Rozporządzenie dyskryminujące mniejszość niemiecką w Polsce właśnie weszło w życie. "To pogwałcenie przede wszystkim Konstytucji, bo dzieli się społeczeństwo na dwie grupy - jedni mogą więcej, drudzy mniej. Jawna dyskryminacja" - mówi nam poseł MN Ryszard Galla
Dzień po przegłosowaniu w Sejmie destrukcyjnej dla polskiej szkoły ustawy Lex Czarnek, minister edukacji zdążył wprowadzić kolejne niepokojące zmiany w oświacie. Mowa o rozporządzeniu MEiN z 10 lutego 2022, które dzień później weszło w życie. To pokłosie innego rozporządzenia z 4 lutego, które zmniejsza liczbę godzin nauki języka niemieckiego jako języka mniejszości. Ale po kolei.
Rozporządzenie ministerstwa edukacji z 4 lutego zmniejsza liczbę dodatkowych godzin nauki języka niemieckiego jako języka mniejszości narodowej z 3 do 1 godziny lekcyjnej. Co ważne, dla pozostałych grup narodowościowych i etnicznych ilość tych godzin pozostaje bez zmian. A więc uczniowie i uczennice należący do mniejszości ukraińskiej, białoruskiej czy kaszubskiej nadal będą mieli 3 godziny nauki swojego języka w szkole. Zmiany mają wejść w życie 1 września 2022, czyli wraz z nowym rokiem szkolnym. Drugie rozporządzenie jest kontynuacją tych zmian i zmienia wagę subwencji dla samorządów proporcjonalnie do zmniejszonej ilości godzin.

────────

Cel ćwiczenia:
Rozwiń dalej tekst o zmniejszeniu liczby godzin nauki języka niemieckiego jako języka mniejszości, zaczynając od miejsca po jego ostatnim zdaniu.

[Rekordy ze zbioru]
────────

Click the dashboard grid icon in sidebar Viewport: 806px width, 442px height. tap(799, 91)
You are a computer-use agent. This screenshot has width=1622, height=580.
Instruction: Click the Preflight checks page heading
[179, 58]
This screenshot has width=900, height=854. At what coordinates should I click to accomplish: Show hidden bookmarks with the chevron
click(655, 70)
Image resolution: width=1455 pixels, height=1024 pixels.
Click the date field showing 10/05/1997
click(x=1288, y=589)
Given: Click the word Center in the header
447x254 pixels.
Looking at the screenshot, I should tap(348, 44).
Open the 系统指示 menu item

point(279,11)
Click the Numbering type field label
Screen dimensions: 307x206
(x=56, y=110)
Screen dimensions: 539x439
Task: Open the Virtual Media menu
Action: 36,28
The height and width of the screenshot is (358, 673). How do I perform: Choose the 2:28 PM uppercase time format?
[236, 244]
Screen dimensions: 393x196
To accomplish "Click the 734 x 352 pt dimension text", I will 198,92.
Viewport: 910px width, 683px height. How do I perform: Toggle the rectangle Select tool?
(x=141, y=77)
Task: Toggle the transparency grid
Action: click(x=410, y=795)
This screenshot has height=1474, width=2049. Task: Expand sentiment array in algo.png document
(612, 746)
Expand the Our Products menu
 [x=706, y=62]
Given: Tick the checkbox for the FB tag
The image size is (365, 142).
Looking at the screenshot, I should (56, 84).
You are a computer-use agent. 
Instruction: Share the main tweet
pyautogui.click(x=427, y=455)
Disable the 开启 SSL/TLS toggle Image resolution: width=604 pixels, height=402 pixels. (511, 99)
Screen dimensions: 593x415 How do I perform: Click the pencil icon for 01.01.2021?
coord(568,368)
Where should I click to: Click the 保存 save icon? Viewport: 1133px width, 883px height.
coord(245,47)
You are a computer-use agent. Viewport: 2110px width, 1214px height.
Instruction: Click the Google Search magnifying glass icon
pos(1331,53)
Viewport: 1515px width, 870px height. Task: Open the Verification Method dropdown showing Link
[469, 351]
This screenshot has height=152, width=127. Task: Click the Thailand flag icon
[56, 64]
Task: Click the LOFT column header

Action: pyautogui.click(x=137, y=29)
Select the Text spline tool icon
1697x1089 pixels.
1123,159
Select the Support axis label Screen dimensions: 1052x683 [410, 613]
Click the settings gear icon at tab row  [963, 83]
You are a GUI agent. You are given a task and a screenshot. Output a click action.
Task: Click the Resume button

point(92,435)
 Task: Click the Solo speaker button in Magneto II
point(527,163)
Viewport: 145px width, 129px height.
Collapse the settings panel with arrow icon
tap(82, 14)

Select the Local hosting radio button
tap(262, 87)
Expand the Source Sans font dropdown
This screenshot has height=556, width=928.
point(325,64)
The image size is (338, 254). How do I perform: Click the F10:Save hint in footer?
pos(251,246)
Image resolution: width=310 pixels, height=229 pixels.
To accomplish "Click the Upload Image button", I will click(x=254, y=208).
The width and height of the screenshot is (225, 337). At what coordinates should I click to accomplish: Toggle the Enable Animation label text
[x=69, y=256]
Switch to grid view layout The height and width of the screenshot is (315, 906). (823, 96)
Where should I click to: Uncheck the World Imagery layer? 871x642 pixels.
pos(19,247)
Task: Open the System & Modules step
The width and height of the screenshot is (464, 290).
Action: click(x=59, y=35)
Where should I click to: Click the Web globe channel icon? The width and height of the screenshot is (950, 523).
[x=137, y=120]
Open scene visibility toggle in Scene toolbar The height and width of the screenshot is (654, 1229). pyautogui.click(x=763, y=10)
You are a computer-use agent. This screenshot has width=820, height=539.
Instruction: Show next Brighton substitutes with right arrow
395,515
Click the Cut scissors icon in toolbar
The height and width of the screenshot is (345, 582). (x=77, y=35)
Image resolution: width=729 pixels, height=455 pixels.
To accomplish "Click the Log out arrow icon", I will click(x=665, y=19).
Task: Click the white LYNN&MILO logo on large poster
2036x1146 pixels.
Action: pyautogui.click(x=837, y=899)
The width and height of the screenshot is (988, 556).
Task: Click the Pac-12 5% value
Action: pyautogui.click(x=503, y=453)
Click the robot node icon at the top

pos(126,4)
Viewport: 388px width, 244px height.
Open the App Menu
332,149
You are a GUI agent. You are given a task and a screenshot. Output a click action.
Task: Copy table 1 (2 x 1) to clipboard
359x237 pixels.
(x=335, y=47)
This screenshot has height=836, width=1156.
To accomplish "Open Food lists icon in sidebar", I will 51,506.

────────

Odpowiedź do zadania:
Oba rozporządzenia MEiN są wynikiem decyzji Sejmu podjętej jeszcze w grudniu 2021. Z inicjatywy posła Solidarnej Polski Janusza Kowalskiego posłowie/nki zdecydowali o zmniejszeniu w budżecie na 2022 rok środków w części oświatowej subwencji ogólnej przeznaczonych na naukę języków mniejszości i regionalnych w szkołach o niemal 40 mln zł. Ale w praktyce odbiło się to na mniejszości niemieckiej. Dlaczego?
Rząd uzasadnił, że projekt dotyczy zmian organizacyjnych w nauczaniu języka niemieckiego jako języka mniejszości narodowych.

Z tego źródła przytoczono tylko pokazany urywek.